France has launched a national investigation into the number of babies being born with missing arms or hands – weeks after an initial inquiry closed.
The first investigation began after it emerged more than a dozen children had been born with the condition in clusters in three French regions.
It ended after health authorities failed to identify a common cause.
But now another 11 cases have come to light, prompting health officials to open a fresh investigation.
The condition is a type of agenesis, where the upper limbs of a foetus fail to form correctly during pregnancy.
It includes entire missing upper limbs, missing forearms and hands, or fingers – but not unrelated medical conditions, such as missing thumbs.
The cases are clustered in the regions of Ain on France’s east coast, and in neighbouring regions Brittany and Loire-Atlantique, on the other side of the country.
‘All of France wants to know’
The regional register for birth defects had raised concerns about a possible surge in cases in Ain in July, following reports from local doctors. It discovered seven cases clustered close together over six years.
But an initial report from the Public Health France in October concluded that those cases, between 2009 and 2014, were not significantly higher than the national average.
However, it now says that the 11 new cases it uncovered were all from Ain, covering 15 years since 2000.

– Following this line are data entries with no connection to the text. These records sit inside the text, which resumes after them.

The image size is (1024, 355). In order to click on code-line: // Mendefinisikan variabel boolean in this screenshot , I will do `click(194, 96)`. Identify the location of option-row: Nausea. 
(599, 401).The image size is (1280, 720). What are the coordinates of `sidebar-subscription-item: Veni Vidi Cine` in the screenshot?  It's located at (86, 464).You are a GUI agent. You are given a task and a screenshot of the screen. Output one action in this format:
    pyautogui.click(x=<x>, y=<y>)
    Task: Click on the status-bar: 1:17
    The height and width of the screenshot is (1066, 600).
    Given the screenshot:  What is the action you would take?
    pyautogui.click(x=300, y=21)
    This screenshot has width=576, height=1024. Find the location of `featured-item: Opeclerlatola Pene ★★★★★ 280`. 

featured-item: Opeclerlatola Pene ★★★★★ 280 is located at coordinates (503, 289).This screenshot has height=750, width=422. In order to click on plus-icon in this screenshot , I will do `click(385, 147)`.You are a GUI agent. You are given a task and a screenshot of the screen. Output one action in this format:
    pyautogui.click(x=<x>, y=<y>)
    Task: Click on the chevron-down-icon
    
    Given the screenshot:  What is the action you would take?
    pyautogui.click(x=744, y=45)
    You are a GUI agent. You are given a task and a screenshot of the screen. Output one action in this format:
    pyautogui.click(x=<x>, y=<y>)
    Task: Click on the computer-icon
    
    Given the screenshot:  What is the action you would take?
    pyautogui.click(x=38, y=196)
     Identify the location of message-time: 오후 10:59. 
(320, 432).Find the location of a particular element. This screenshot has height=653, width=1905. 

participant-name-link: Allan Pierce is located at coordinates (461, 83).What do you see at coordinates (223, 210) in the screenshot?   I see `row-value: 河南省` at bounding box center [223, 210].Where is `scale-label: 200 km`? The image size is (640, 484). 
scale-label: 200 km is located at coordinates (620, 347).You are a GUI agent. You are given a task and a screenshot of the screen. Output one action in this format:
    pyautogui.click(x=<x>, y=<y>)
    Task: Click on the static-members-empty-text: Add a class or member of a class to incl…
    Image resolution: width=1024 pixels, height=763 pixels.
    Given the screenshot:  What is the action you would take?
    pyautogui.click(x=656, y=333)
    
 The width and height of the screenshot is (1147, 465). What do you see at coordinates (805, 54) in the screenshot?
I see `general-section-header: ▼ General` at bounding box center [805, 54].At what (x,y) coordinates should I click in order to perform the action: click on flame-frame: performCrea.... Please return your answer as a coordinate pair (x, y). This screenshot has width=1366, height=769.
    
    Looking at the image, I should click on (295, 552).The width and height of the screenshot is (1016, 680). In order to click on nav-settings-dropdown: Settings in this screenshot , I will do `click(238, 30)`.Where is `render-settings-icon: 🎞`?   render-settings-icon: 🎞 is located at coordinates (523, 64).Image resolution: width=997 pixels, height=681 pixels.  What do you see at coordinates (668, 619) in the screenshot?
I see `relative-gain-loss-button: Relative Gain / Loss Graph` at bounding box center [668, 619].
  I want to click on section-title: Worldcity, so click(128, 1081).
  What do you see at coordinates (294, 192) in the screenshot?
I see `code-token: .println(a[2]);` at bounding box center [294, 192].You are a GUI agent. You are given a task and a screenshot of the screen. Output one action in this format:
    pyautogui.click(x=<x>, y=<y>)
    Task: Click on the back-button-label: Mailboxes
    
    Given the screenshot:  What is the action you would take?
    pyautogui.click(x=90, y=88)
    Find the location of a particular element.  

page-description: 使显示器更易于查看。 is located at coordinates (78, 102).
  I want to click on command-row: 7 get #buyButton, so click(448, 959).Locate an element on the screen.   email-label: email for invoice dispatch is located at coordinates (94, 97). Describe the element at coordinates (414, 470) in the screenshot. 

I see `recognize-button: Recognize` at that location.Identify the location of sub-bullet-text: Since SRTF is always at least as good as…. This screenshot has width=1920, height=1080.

Health Minister Agnès Buzyn had already pledged a further investigation in the wake of the initial report’s lack of explanations, amid continued public concern and widespread media coverage.
Speaking on French television on Wednesday morning, she said the first results from the national inquiry would be published in January, with more to follow by summer.
The cluster of cases in Ain initially reported all involved people in rural areas, leading to speculation about the possible influence of pesticides – which has yet to be proven.
Ms Buzyn told broadcaster BFMTV that she did not want to rule out any possible causes – whether environmental, food-based, or otherwise.
“I think all of France wants to know,” she said. “We don’t want to rule anything out. Perhaps it’s do with the environment, or something they ate, or something they drank. Perhaps it’s what they breathed – right now I just don’t know.”
Three other cases in Loire-Atlantique and four in Brittany were also looked at. In those cases, the health body admitted that the numbers were higher than average – but again, no common cause was found.
Officials concluded that in all three regions, further investigations were not possible without a hypothesis to pursue.
The report also said that monitoring of birth defects was only carried out by six registers, covering just 19% of births in France. That has prompted some fears that the number of cases may be under-reported.
On Tuesday, Public Health France announced that the new cases had been uncovered by a further analysis of hospital databases.
It warned that a comprehensive survey several years after the birth of affected children would be “complex”.
The case has drawn parallels with the Thalidomide scandal, involving a drug often taken by pregnant women to alleviate morning sickness. The link between Thalidomide and limb malformation during pregnancy was only uncovered after years of the drug’s use.
However, no such link between a chemical or pharmaceutical cause has been drawn in France.